Dataset entries.
+-------+

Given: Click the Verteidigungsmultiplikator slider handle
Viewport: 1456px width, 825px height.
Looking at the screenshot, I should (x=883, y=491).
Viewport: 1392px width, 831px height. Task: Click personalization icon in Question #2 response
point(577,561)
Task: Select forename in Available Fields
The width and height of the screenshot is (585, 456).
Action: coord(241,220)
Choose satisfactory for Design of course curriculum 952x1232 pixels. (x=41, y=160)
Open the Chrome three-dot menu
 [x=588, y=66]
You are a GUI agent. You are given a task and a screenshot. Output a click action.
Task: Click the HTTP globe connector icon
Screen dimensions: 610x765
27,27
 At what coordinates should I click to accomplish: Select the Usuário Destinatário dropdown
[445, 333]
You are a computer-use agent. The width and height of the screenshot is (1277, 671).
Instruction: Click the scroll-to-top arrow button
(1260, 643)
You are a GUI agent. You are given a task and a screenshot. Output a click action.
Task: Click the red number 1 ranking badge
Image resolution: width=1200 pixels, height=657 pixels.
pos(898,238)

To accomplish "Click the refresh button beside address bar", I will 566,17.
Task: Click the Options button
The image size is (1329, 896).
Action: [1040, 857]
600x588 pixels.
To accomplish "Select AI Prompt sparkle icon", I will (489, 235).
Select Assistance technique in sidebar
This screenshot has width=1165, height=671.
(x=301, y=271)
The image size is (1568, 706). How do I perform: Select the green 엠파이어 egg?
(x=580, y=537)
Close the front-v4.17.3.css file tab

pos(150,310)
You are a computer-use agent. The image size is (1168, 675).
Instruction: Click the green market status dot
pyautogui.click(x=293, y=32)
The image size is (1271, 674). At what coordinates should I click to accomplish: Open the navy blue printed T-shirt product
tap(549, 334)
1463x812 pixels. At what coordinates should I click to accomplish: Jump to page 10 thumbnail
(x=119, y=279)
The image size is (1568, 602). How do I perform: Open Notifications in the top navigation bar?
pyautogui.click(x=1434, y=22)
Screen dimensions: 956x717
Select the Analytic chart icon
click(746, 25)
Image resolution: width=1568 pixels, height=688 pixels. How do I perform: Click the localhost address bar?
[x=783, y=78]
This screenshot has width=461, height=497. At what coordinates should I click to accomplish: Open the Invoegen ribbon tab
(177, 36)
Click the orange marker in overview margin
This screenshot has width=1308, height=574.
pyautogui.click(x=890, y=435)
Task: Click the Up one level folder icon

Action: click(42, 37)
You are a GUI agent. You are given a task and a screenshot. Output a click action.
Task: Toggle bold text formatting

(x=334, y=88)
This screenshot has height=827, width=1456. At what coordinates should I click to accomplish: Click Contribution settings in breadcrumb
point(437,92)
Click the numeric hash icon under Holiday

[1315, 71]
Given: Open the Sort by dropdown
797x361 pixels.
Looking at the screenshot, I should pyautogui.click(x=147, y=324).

+-------+

What you have to do. Retype the whole listing above exactly.

Worked solution.
Given: Click the Verteidigungsmultiplikator slider handle
Viewport: 1456px width, 825px height.
Looking at the screenshot, I should (x=883, y=491).
Viewport: 1392px width, 831px height. Task: Click personalization icon in Question #2 response
point(577,561)
Task: Select forename in Available Fields
The width and height of the screenshot is (585, 456).
Action: coord(241,220)
Choose satisfactory for Design of course curriculum 952x1232 pixels. (x=41, y=160)
Open the Chrome three-dot menu
 [x=588, y=66]
You are a GUI agent. You are given a task and a screenshot. Output a click action.
Task: Click the HTTP globe connector icon
Screen dimensions: 610x765
27,27
 At what coordinates should I click to accomplish: Select the Usuário Destinatário dropdown
[445, 333]
You are a computer-use agent. The width and height of the screenshot is (1277, 671).
Instruction: Click the scroll-to-top arrow button
(1260, 643)
You are a GUI agent. You are given a task and a screenshot. Output a click action.
Task: Click the red number 1 ranking badge
Image resolution: width=1200 pixels, height=657 pixels.
pos(898,238)

To accomplish "Click the refresh button beside address bar", I will 566,17.
Task: Click the Options button
The image size is (1329, 896).
Action: [1040, 857]
600x588 pixels.
To accomplish "Select AI Prompt sparkle icon", I will (489, 235).
Select Assistance technique in sidebar
This screenshot has width=1165, height=671.
(x=301, y=271)
The image size is (1568, 706). How do I perform: Select the green 엠파이어 egg?
(x=580, y=537)
Close the front-v4.17.3.css file tab

pos(150,310)
You are a computer-use agent. The image size is (1168, 675).
Instruction: Click the green market status dot
pyautogui.click(x=293, y=32)
The image size is (1271, 674). At what coordinates should I click to accomplish: Open the navy blue printed T-shirt product
tap(549, 334)
1463x812 pixels. At what coordinates should I click to accomplish: Jump to page 10 thumbnail
(x=119, y=279)
The image size is (1568, 602). How do I perform: Open Notifications in the top navigation bar?
pyautogui.click(x=1434, y=22)
Screen dimensions: 956x717
Select the Analytic chart icon
click(746, 25)
Image resolution: width=1568 pixels, height=688 pixels. How do I perform: Click the localhost address bar?
[x=783, y=78]
This screenshot has width=461, height=497. At what coordinates should I click to accomplish: Open the Invoegen ribbon tab
(177, 36)
Click the orange marker in overview margin
This screenshot has width=1308, height=574.
pyautogui.click(x=890, y=435)
Task: Click the Up one level folder icon

Action: click(42, 37)
You are a GUI agent. You are given a task and a screenshot. Output a click action.
Task: Toggle bold text formatting

(x=334, y=88)
This screenshot has height=827, width=1456. At what coordinates should I click to accomplish: Click Contribution settings in breadcrumb
point(437,92)
Click the numeric hash icon under Holiday

[1315, 71]
Given: Open the Sort by dropdown
797x361 pixels.
Looking at the screenshot, I should pyautogui.click(x=147, y=324).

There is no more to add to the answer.